• **EXERCISE AIM**
Retype, word for word, every line from the one holding "Aus der Schulpflege (75, 2391)" through the one holding "Retail Store (312, 639)" in the entries below, both included, and only those lines.

• **DATA SHOWN**
-- Opening Marker --
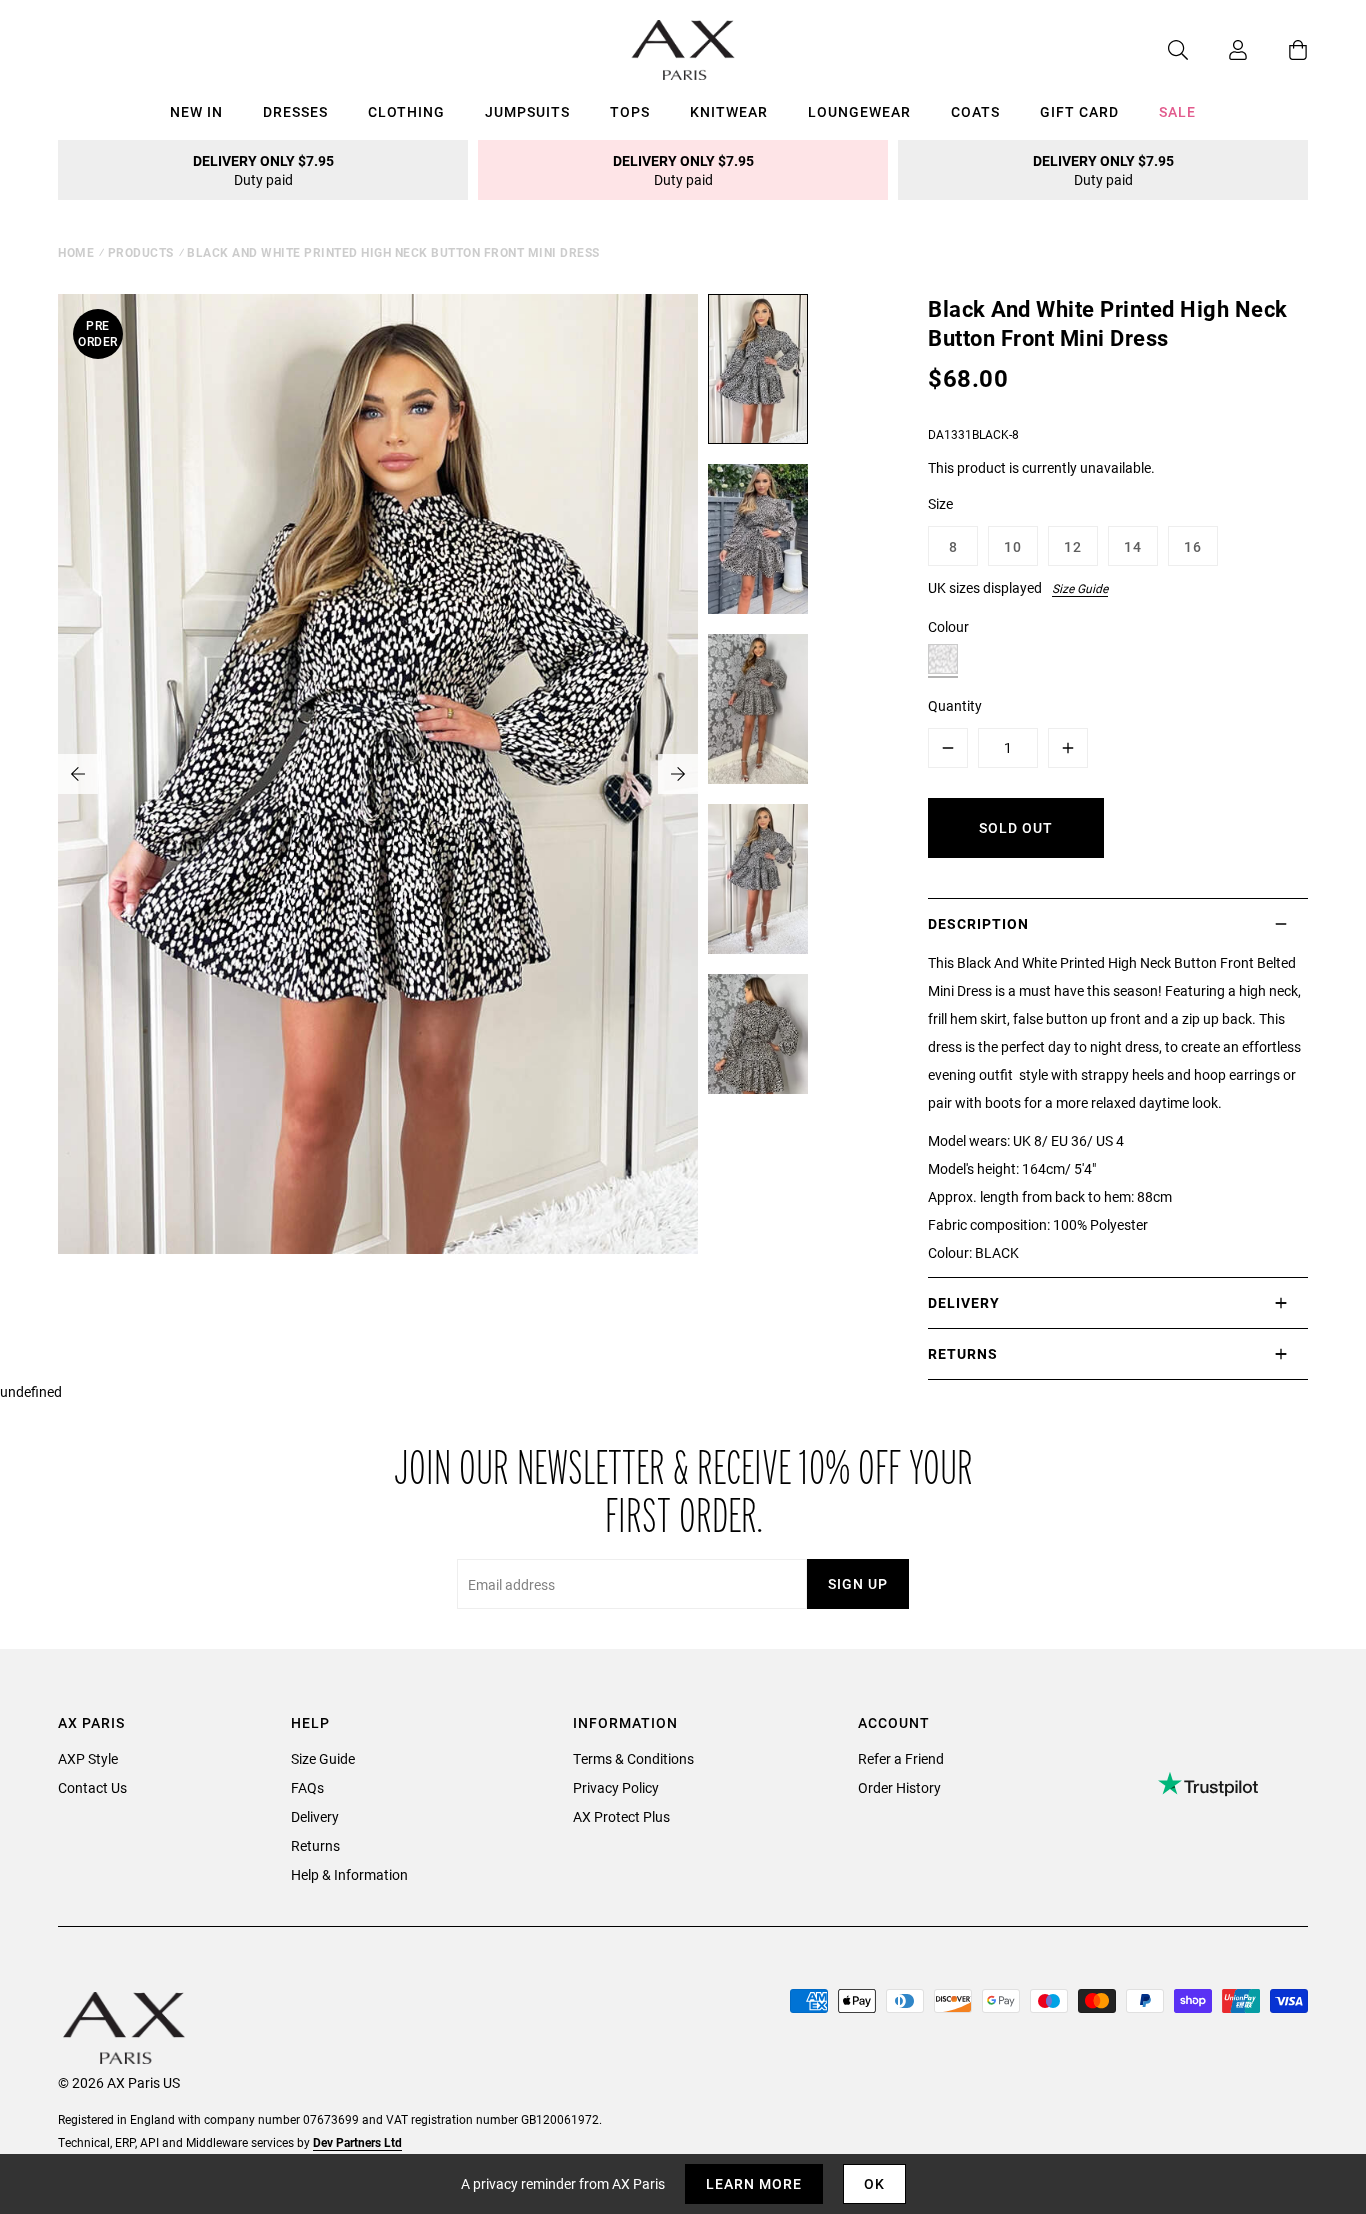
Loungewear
-- Closing Marker --
-- Opening Marker --
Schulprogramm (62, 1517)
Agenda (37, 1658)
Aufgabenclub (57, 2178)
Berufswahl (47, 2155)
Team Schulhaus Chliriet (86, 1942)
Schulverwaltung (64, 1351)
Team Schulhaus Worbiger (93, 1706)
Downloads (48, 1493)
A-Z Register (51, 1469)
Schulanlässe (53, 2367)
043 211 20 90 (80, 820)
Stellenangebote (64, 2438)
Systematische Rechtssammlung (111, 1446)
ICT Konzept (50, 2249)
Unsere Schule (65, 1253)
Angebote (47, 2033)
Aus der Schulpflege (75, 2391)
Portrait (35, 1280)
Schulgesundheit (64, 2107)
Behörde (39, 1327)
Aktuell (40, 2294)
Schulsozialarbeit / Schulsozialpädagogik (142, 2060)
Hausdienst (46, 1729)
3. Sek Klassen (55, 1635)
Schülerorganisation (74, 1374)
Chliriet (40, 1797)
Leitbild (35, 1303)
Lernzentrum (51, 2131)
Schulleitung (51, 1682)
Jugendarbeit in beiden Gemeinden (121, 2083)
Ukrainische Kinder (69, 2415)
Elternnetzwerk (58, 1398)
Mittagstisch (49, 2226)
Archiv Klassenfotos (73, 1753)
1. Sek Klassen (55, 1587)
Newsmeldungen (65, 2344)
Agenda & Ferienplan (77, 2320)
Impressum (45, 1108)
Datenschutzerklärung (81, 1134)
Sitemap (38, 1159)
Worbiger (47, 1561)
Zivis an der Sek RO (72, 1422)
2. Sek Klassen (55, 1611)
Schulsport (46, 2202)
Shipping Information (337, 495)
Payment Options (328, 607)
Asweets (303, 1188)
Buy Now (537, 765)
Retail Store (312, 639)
-- Closing Marker --
• **THE COMPLETED TASK**
Aus der Schulpflege (75, 2391)
Portrait (35, 1280)
Schulgesundheit (64, 2107)
Behörde (39, 1327)
Aktuell (40, 2294)
Schulsozialarbeit / Schulsozialpädagogik (142, 2060)
Hausdienst (46, 1729)
3. Sek Klassen (55, 1635)
Schülerorganisation (74, 1374)
Chliriet (40, 1797)
Leitbild (35, 1303)
Lernzentrum (51, 2131)
Schulleitung (51, 1682)
Jugendarbeit in beiden Gemeinden (121, 2083)
Ukrainische Kinder (69, 2415)
Elternnetzwerk (58, 1398)
Mittagstisch (49, 2226)
Archiv Klassenfotos (73, 1753)
1. Sek Klassen (55, 1587)
Newsmeldungen (65, 2344)
Agenda & Ferienplan (77, 2320)
Impressum (45, 1108)
Datenschutzerklärung (81, 1134)
Sitemap (38, 1159)
Worbiger (47, 1561)
Zivis an der Sek RO (72, 1422)
2. Sek Klassen (55, 1611)
Schulsport (46, 2202)
Shipping Information (337, 495)
Payment Options (328, 607)
Asweets (303, 1188)
Buy Now (537, 765)
Retail Store (312, 639)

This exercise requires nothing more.